Dataset entries
#####

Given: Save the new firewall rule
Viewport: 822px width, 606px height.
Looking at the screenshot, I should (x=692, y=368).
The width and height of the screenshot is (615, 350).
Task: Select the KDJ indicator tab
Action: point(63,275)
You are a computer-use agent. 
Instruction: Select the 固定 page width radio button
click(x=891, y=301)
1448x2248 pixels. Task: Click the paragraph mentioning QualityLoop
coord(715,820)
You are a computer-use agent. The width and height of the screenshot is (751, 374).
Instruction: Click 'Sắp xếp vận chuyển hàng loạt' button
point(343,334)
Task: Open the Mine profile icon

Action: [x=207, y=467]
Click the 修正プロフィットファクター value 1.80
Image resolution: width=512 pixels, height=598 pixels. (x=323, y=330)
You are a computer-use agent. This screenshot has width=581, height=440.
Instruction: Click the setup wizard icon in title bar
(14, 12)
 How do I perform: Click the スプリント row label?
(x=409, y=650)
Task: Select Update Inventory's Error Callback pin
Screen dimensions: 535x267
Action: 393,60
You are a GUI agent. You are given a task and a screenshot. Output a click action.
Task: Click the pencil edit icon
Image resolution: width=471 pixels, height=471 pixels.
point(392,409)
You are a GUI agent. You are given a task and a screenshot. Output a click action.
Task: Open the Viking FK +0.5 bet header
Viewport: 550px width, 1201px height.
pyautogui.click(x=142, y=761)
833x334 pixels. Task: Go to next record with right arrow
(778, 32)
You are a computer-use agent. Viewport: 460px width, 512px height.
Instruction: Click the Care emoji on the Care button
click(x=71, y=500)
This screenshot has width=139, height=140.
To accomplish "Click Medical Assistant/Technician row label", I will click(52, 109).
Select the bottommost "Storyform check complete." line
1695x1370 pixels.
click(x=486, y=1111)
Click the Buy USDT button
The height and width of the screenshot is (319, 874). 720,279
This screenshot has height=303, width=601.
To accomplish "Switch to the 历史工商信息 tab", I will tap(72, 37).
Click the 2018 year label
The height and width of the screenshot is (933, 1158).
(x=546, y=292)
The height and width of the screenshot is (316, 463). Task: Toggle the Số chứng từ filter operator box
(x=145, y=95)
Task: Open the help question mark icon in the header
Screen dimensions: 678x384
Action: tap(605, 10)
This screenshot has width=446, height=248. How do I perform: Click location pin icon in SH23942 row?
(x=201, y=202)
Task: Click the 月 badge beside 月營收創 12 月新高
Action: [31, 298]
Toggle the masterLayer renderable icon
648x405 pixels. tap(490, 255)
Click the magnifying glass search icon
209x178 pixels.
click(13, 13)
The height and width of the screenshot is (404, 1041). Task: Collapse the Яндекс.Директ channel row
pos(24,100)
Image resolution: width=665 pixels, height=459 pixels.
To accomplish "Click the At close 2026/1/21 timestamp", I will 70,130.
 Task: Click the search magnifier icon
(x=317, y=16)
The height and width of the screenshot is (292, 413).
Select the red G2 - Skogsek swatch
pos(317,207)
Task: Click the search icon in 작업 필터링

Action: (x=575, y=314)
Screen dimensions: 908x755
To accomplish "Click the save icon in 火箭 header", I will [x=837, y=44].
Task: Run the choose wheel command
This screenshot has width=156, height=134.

#####

- **TASK BRIEF**
Look through the records and count each line that holds "header". Write only the total.

- **TASK SOLUTION**
3